Improve service delivery and votes will follow

Pothole
Nothing short of excellence in service delivery at all political and economic spheres will save South Africa from its current “failing state” quagmire. (Darren Stewart/Gallo Images)

The year is still a blank slate, an opportunity to be audacious and breathe life into our dreams. It’s also an election year; a year where the voting public can exercise their right to choose their government. It’s not surprising to see campaigns gaining momentum as political parties jockey for visibility and relevance. Promises and pledges are flying thick and fast with assurances of a better life for all. 

Unfortunately with 2023 a recent memory and many of its problems unresolved, there’s little to look forward to. Locally, load-shedding still holds the economy to ransom, interest rates are rising, unemployment remains a problem particularly for the youth and corruption still hobbles service delivery. On the international front, the war in Ukraine shows little sign of abating, and the Gaza crisis is deepening. With so much misery it seems that all that sustains many South Africans after 29 years of ANC rule are the words from late Archbishop Emeritus Desmond Tutu, Hope is being able to see that there is light despite all of the darkness.”

So, with hope in our hearts, this new year also holds the promise to become a watershed year in South African politics. This can be the year where there is a major realignment in our political system. Many analysts and theorists are already predicting a change in voting trends with a shift in political power from the current ruling party and how this might affect the future political and economic landscapes. 
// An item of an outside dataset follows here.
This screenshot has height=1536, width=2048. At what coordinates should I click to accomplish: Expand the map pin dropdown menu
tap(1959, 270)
Although the possibility of unseating the ANC governing party might be the wishful thinking of many, this is setting aspirations too low. What we should be aiming for is the total revision of the body politic where the country is less preoccupied with which political party is in power. Rather, we should have a revised system where the most capable politicians from all political parties come together in a “super parliament” that can drive the Batho Pele (people first) principles in which all organs of the state exist solely to fulfil their public service mandates. Nothing short of excellence in service delivery at all political and economic spheres will save South Africa from its current “failing state” quagmire.
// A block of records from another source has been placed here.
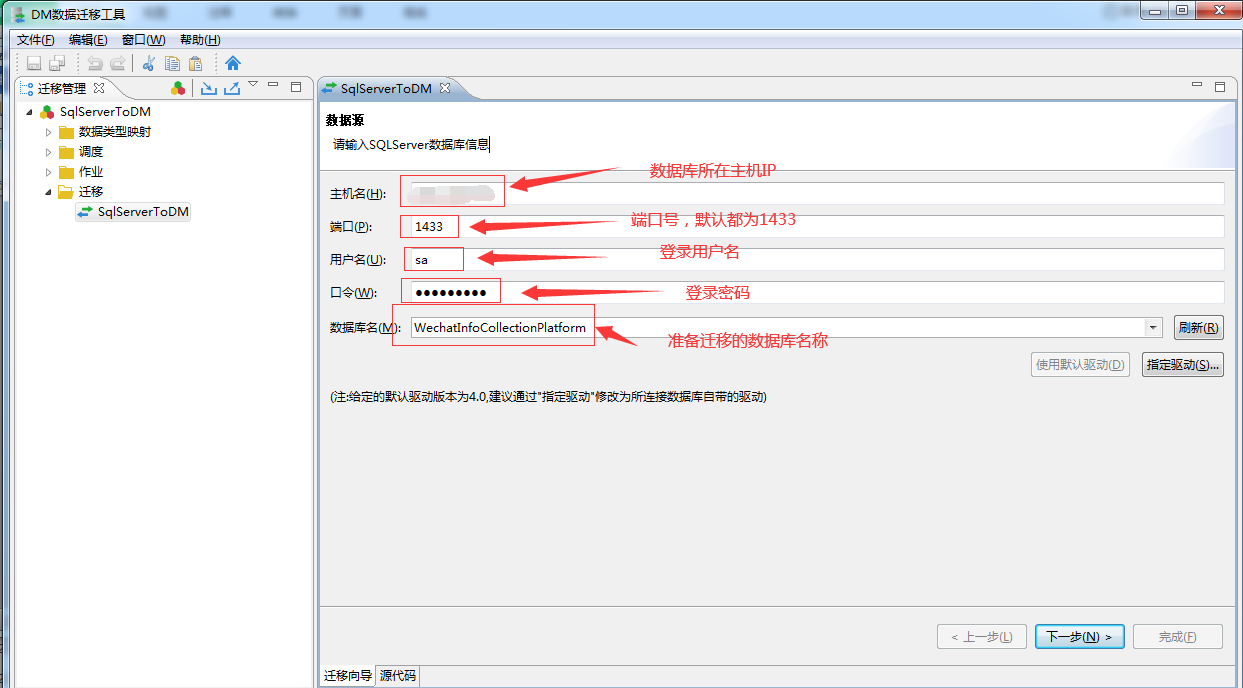Screen dimensions: 1243x688
Task: Click the colored cluster icon in 迁移管理 panel
Action: tap(178, 88)
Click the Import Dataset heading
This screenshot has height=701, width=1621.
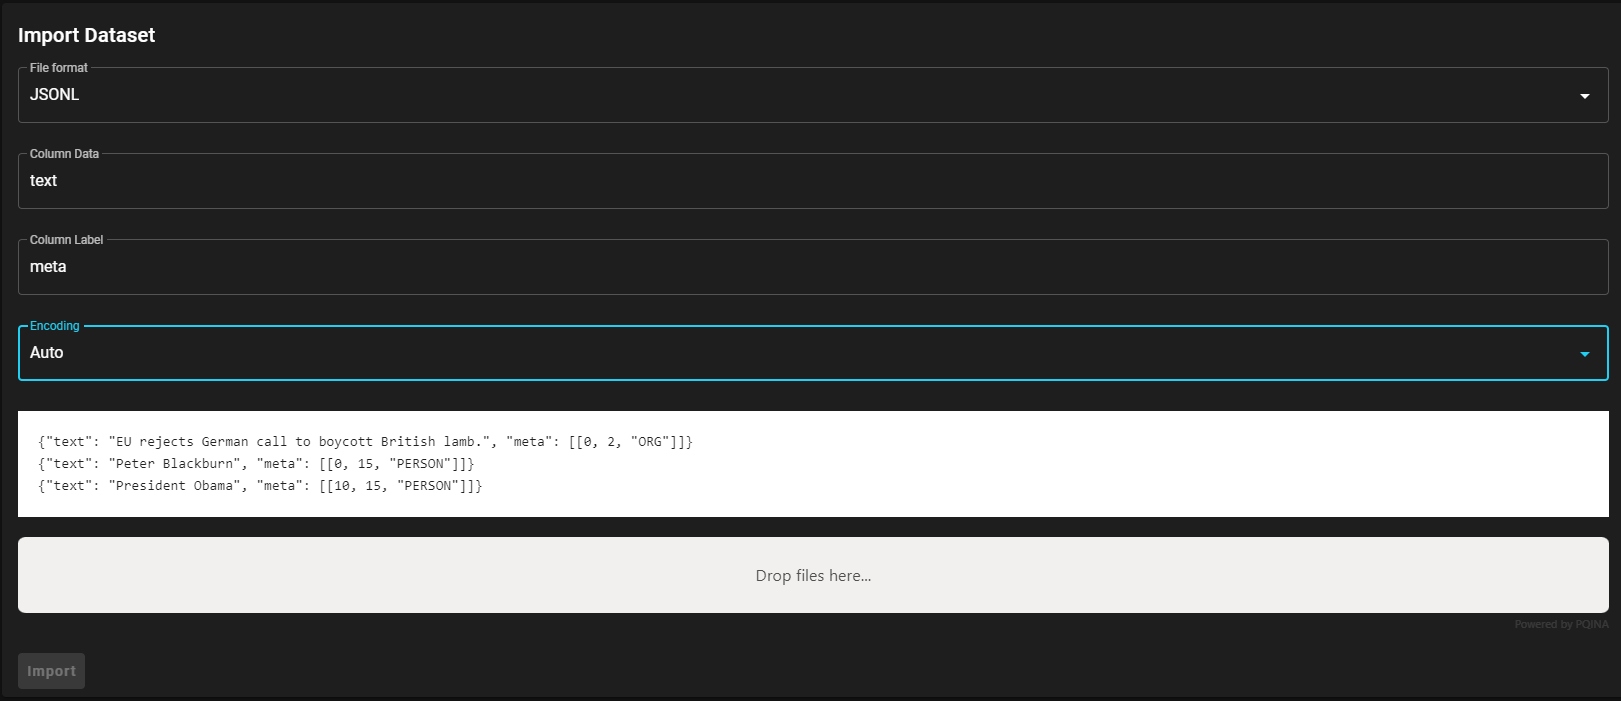pyautogui.click(x=86, y=35)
Imagine the improved quality of life when public servants assume positions for the betterment of society, where service delivery is prioritised, citizens treated with respect, and all matters are dealt with efficiently and decisively. 

Politicians often laud our hard won democratic dispensation, acknowledge the many who paid the ultimate price in the struggle for human rights, and celebrate our progressive Constitution. But what is South Africa’s democracy worth when millions of its citizens are starving, more than 60% of the youth are unemployed, the nation is under threat from rampant criminality and the future sustainability of the country is at risk? It’s not surprising that many have lost faith in the democratic political system because votes don’t feed, don’t employ and don’t create a better life. 
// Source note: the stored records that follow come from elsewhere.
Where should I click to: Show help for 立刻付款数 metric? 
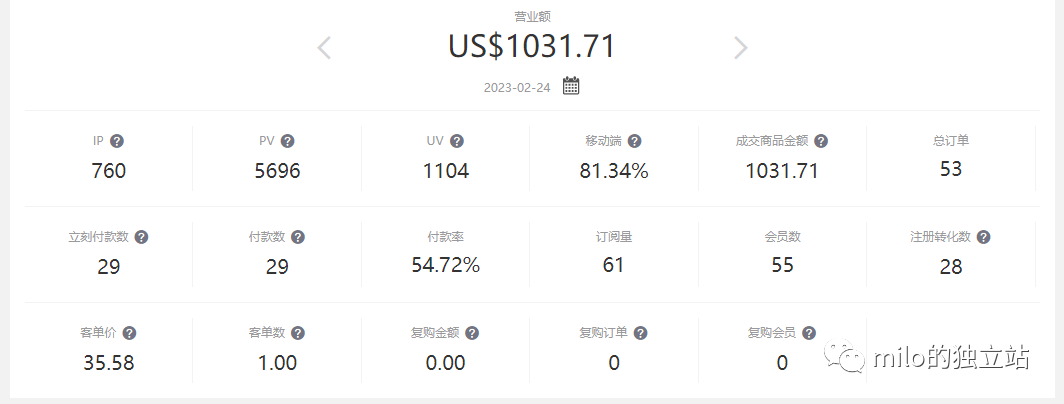pos(141,237)
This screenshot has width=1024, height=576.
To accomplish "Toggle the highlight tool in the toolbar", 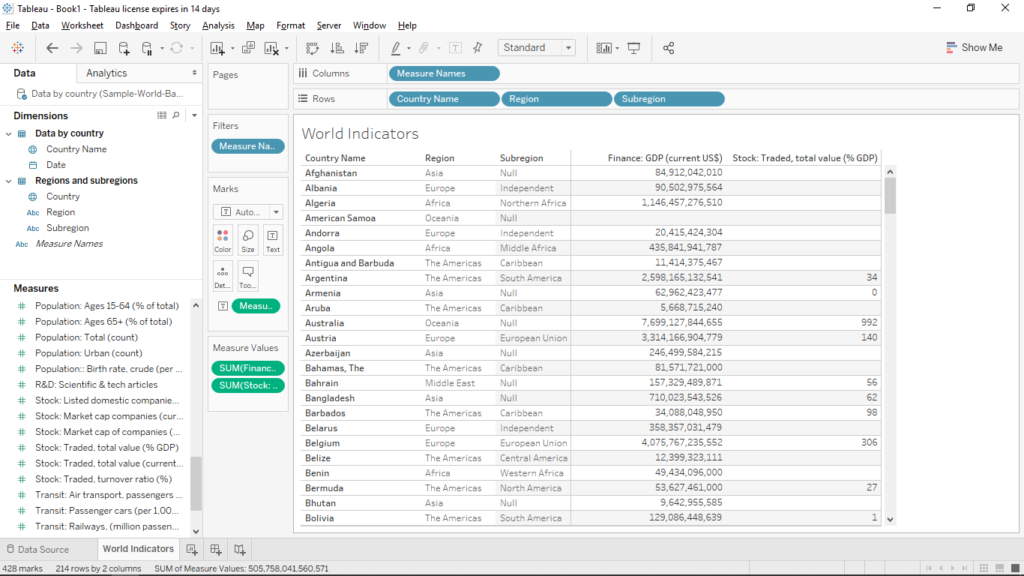I will click(398, 47).
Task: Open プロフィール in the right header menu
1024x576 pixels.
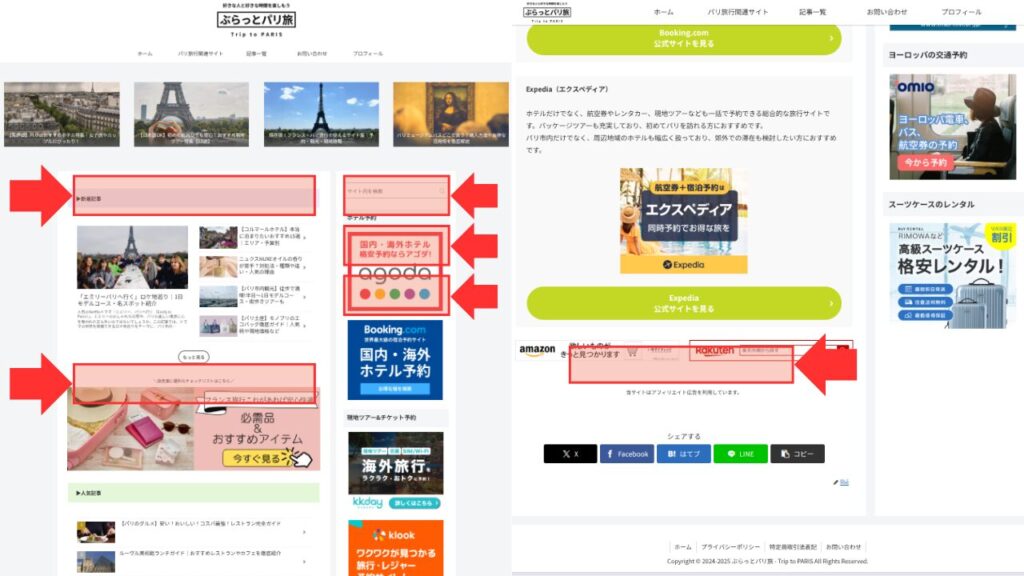Action: coord(966,12)
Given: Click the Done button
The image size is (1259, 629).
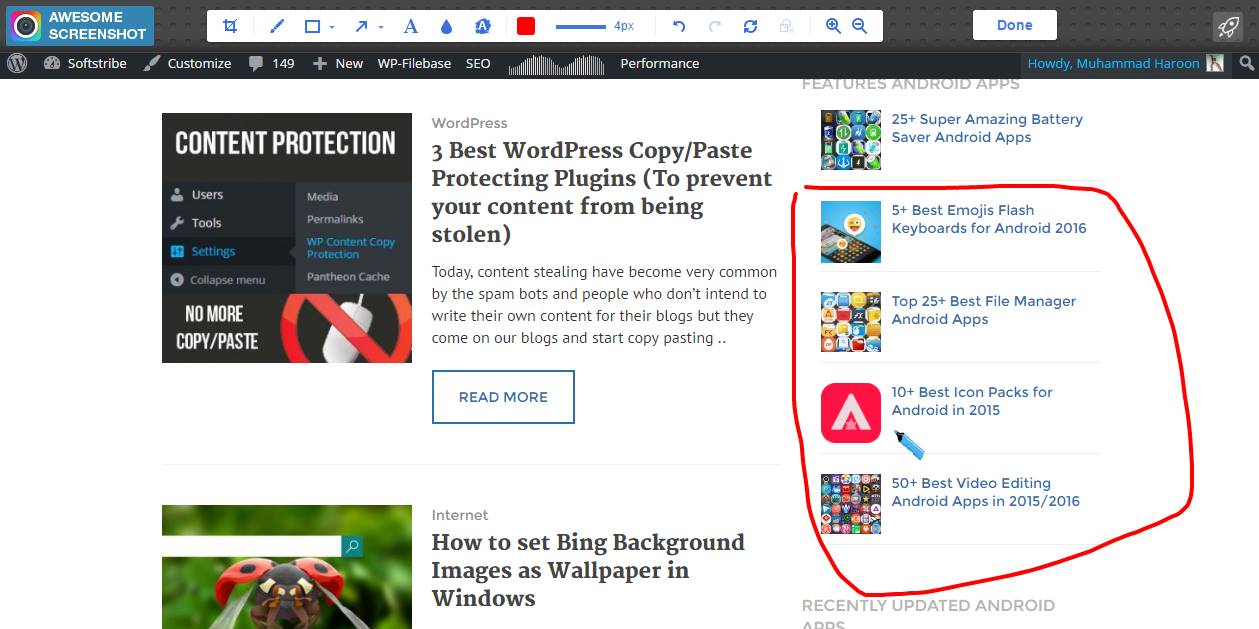Looking at the screenshot, I should [1014, 26].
What will ensure better lives for all is when we honestly own our mistakes and failures. Harvard academic Ronald Heifetz suggests that a leader should be able to confront reality and then do something about it. So, unless South Africa’s political leaders can acknowledge, own and improve on their failures, there is little chance of progress. And if they are unwilling or unable to improve, then consequence management of remediation or dismissals should be implemented.

Winning the hearts and minds of the voting public will require making hard political decisions and holding political office bearers to account. We know what our problems are. There are constant reminders. Late auditor general Kimi Makwetu’s municipal audit report 2018-19, under the theme “Not much to go around, yet not the right hands at the till” released early in 2020, highlighted the deep rooted corruption, incompetence, cronyism and political malfeasance that has plagued the body politic for many years. Much of this came to light at the Zondo Commission’s state capture hearings, and still we sit with the same malfeasance, few prosecutions and shameful impunity. 

Poor leadership, greed, the pursuit of self-interests and a lack of societal empathy have polluted our democracy and resulted in the proliferation of many ethical blindspots. These prevent miscreants from seeing the disastrous outcomes of their actions. 

So, with the elections in a couple of months, winning over the voting public should be easy, but only if the politicians and service providers focus all efforts on building a capable state; a state that prioritises the well-being of all its citizens.

Rudi Kimmie is a personal and organisational development specialist. He writes in his personal capacity.